[Note 55: ][(retour) ] Sir John A. Macdonald a été marié deux fois, d'abord à Isabelle Clarke, de Darnavert (Invernesshire), qui mourut en 1856, puis à Agnès-Suzanne Bernard, fille de l'hon. T. J. Bernard, membre du Conseil privé de Sa Majesté à la Jamaïque. (Annual Register, 1891.)
La Confédération, cet édifice tout neuf, composé d'éléments un peu hétérogènes laborieusement réunis, survivra-t-il au puissant architecte qui l'avait construit? Ce qui pourrait inspirer des craintes à cet égard, c'est que les élections fédérales, surtout depuis la mort de sir John, semblent indiquer une diminution constante dans la majorité conservatrice, seul soutien de la Constitution, que le parti libéral s'efforce au contraire de battre en brèche.

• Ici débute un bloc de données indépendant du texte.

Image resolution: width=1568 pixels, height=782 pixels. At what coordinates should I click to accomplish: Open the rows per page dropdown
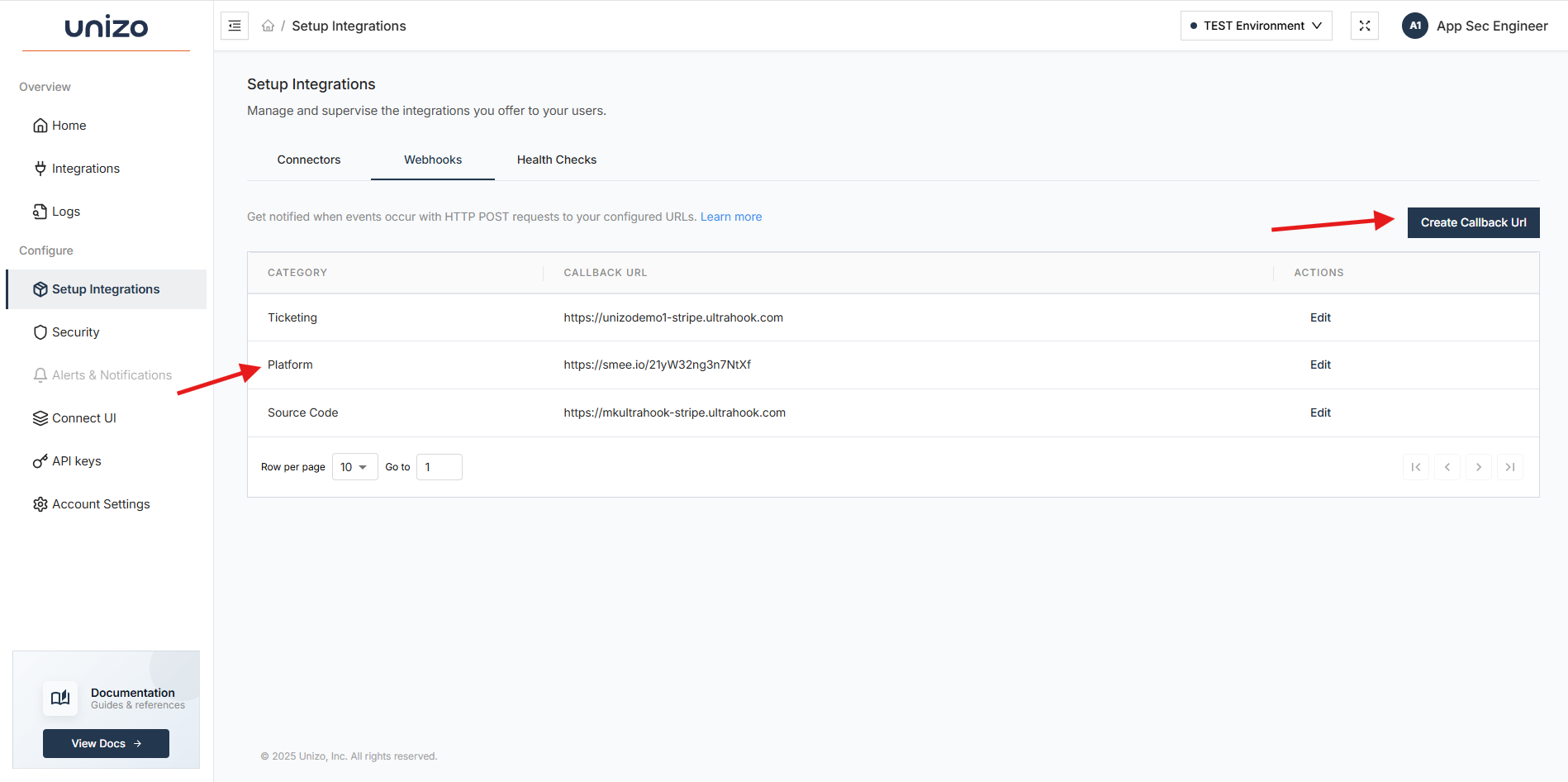[354, 466]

Quoi qu'il en soit, et quel que doive être le destin du Dominion, il est intéressant d'en connaître la Constitution et de savoir quel degré d'autonomie lui est laissé dans ses rapports avec l'Angleterre; quelle autonomie il laisse lui-même aux provinces, et spécialement à la province française de Québec.

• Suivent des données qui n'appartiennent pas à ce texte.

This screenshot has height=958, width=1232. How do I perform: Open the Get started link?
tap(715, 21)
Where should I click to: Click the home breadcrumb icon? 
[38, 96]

La Constitution canadienne de 1867 est à la fois une imitation de la constitution anglaise et de celle des États-Unis. A l'Angleterre elle a emprunté son système de responsabilité ministérielle, aux États-Unis leur organisation fédérale.
Le pouvoir exécutif est exercé par le gouverneur général. Il représente la Reine; en cette qualité il agit comme un souverain constitutionnel et garde une rigoureuse impartialité entre les partis, prenant invariablement ses ministres dans la majorité des Chambres. Toujours choisis parmi les hommes d'État les plus en vue, et parmi les plus grands noms de la pairie anglaise, les gouverneurs qui se sont succédé depuis 1867 ont été, après lord Monck, le marquis de Lansdowne, le marquis de Lorne, lord Dufferin, lord Stanley et aujourd'hui enfin lord Aberdeen.
Dans les provinces, les lieutenants gouverneurs, nommés par le gouverneur général, sont eux aussi les représentants du pouvoir exécutif, et agissent de la même façon quant au choix des ministres et à l'exercice de la responsabilité ministérielle.
Ainsi, deux hiérarchies de gouvernements: le gouvernement fédéral et les gouvernements provinciaux, l'un à peu près indépendant en fait du gouvernement anglais, les autres jouissant, vis-à-vis du gouvernement fédéral, d'une large autonomie.
Sur le Dominion, l'Angleterre ne fait guère sentir sa suprématie que par la nomination du gouverneur; tous ses droits souverains, elle les a abandonnés à sa colonie. Elle n'en a retenu qu'un seul, celui de présider à ses relations extérieures; encore l'exerce-t-elle avec une remarquable modération, et, bien que les agents diplomatiques et consulaires anglais soient seuls chargés, d'une façon officielle, de la représentation des intérêts coloniaux à l'étranger, le gouvernement canadien entretient cependant à Paris et à Londres deux agents, qui, avec le titre de Commissaires généraux, sont chargés de veiller, d'une façon plus directe, aux intérêts de leurs compatriotes[56].
[Note 56: ][(retour) ] Le commissaire général du Canada à Paris est M. Fabre, si sympathiquement connu de tous.
Bien mieux encore: dans toute affaire diplomatique où les intérêts canadiens peuvent être en jeu, l'Angleterre a depuis longtemps reconnu en pratique le droit, pour sa colonie, d'être consultée et de participer aux négociations. Dans les négociations des traités de Washington en 1871 et en 1888, relativement aux pêcheries de Behring (et dont les clauses, restées sans exécution de la part des États-Unis, ont été remplacées par celles de la sentence internationale récemment rendue à Paris),--le Canada avait chaque fois été représenté par un de ses hommes d'État les plus habiles: par sir John A. Macdonald en 1871, par sir Charles Tupper en 1888.